• _STATED TASK_:
Could you reproduce all of the records below verbatim, line for line?

::: EXERCISE DATA

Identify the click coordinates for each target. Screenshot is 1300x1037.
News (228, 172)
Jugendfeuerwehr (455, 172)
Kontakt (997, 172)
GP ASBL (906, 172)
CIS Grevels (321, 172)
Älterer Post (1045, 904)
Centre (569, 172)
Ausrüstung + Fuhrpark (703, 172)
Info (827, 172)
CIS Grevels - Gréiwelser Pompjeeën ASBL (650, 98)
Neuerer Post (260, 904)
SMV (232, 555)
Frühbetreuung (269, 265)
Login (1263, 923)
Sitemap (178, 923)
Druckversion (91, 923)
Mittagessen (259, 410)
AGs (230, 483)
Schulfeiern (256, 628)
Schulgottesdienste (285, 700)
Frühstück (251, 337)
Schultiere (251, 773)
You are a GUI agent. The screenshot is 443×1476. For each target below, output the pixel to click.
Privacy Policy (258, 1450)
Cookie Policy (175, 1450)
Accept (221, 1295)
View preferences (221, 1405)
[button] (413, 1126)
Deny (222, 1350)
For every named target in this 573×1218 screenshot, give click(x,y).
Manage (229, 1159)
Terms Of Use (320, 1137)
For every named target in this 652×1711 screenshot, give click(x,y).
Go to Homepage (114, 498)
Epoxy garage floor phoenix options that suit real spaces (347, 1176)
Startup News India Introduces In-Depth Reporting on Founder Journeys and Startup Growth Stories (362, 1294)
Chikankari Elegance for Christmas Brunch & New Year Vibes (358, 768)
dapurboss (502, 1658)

::::::

• _OUTPUT BELOW_:
Identify the click coordinates for each target. Screenshot is 1300x1037.
News (228, 172)
Jugendfeuerwehr (455, 172)
Kontakt (997, 172)
GP ASBL (906, 172)
CIS Grevels (321, 172)
Älterer Post (1045, 904)
Centre (569, 172)
Ausrüstung + Fuhrpark (703, 172)
Info (827, 172)
CIS Grevels - Gréiwelser Pompjeeën ASBL (650, 98)
Neuerer Post (260, 904)
SMV (232, 555)
Frühbetreuung (269, 265)
Login (1263, 923)
Sitemap (178, 923)
Druckversion (91, 923)
Mittagessen (259, 410)
AGs (230, 483)
Schulfeiern (256, 628)
Schulgottesdienste (285, 700)
Frühstück (251, 337)
Schultiere (251, 773)
You are a GUI agent. The screenshot is 443×1476. For each target below, output the pixel to click.
Privacy Policy (258, 1450)
Cookie Policy (175, 1450)
Accept (221, 1295)
View preferences (221, 1405)
[button] (413, 1126)
Deny (222, 1350)
For every named target in this 573×1218 screenshot, give click(x,y).
Manage (229, 1159)
Terms Of Use (320, 1137)
For every named target in this 652×1711 screenshot, give click(x,y).
Go to Homepage (114, 498)
Epoxy garage floor phoenix options that suit real spaces (347, 1176)
Startup News India Introduces In-Depth Reporting on Founder Journeys and Startup Growth Stories (362, 1294)
Chikankari Elegance for Christmas Brunch & New Year Vibes (358, 768)
dapurboss (502, 1658)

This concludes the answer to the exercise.